Bombarded daily with threats both external and internal, our immune system has the remarkable ability to adapt to virtually any situation thanks to its diverse array of cells. However, certain conditions (e.g. autoimmune disease, hypo-responsiveness) result from an imbalance of the types and reactivity of immune cells. Being able to reliably identify which immune cell subsets are involved in disease could facilitate the development of better diagnostic tools and treatments.
“Most of the time, the biomarkers that arise from blood gene expression data are not interpreted from an immunological point of view, even though the cells being interrogated are immune cells,” explained Anis Larbi, a Principal Investigator at the Singapore Immunology Network (SIgN), A*STAR. To enable researchers to link gene expression data to specific cell types, Larbi and his team have developed a method to identify different immune cell subsets in patient blood samples.
Using a combination of high dimension flow cytometry, fluorescence-assisted cell sorting, RNA sequencing and microarray data, the researchers were able to definitively characterize 29 different immune cell types. Beyond simply assigning a molecular ‘fingerprint’ to immune cell types, the researchers were also able to infer the proportions of each immune cell population by using a statistical model known as the ‘robust LM’ method, which allowed them to obtain absolute gene expression values.

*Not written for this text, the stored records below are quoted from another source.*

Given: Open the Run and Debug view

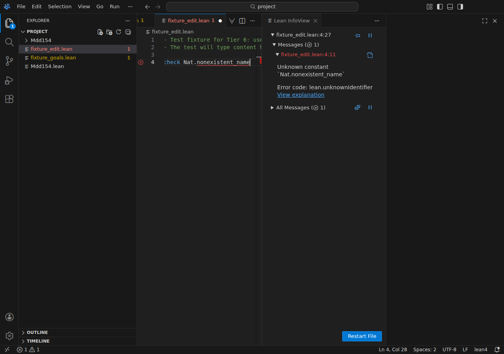Looking at the screenshot, I should pos(9,80).
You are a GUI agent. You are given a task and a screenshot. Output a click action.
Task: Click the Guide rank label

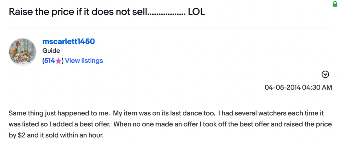coord(51,51)
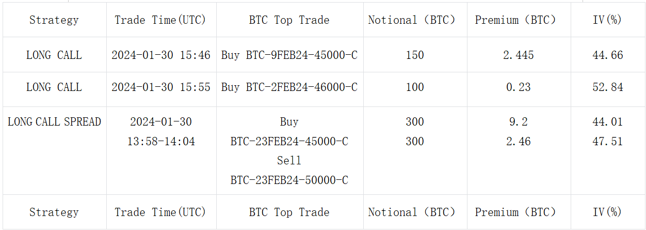
Task: Click the Buy BTC-2FEB24-46000-C trade cell
Action: tap(289, 87)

“By adding a deconvolution tool to other existing tools to understand gene expression data, one can now have a very precise idea of which cells were present in the studied samples, without the need to perform additional analysis such as high dimension flow cytometry, which requires special skills and equipment,” Larbi explained.
The researchers demonstrated the power of their method by using it to examine the immune response of individuals after influenza vaccination, showing how the composition of immune cell populations shifted in response to vaccination.

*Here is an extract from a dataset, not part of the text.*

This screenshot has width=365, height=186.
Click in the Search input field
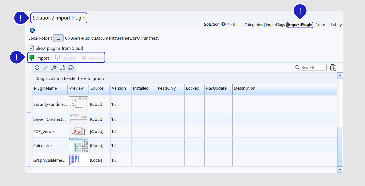tap(314, 68)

These findings have gone towards the development of an app for use by the broader scientific community. “This work should enable us to predict immune cell subset frequencies from previous studies where only gene expression data were available,” Larbi pointed out.
Moving forward, the group is planning on using single-cell data for the deconvolution of more cell subsets than ever performed. Hinting at potential clinical applications, Larbi suggested, “Studies focusing on immune cell composition in situ will help us accelerate the progress in the field of cancer immunotherapy.”
The A*STAR-affiliated researchers contributing to this research are from the Singapore Immunology Network (SIgN).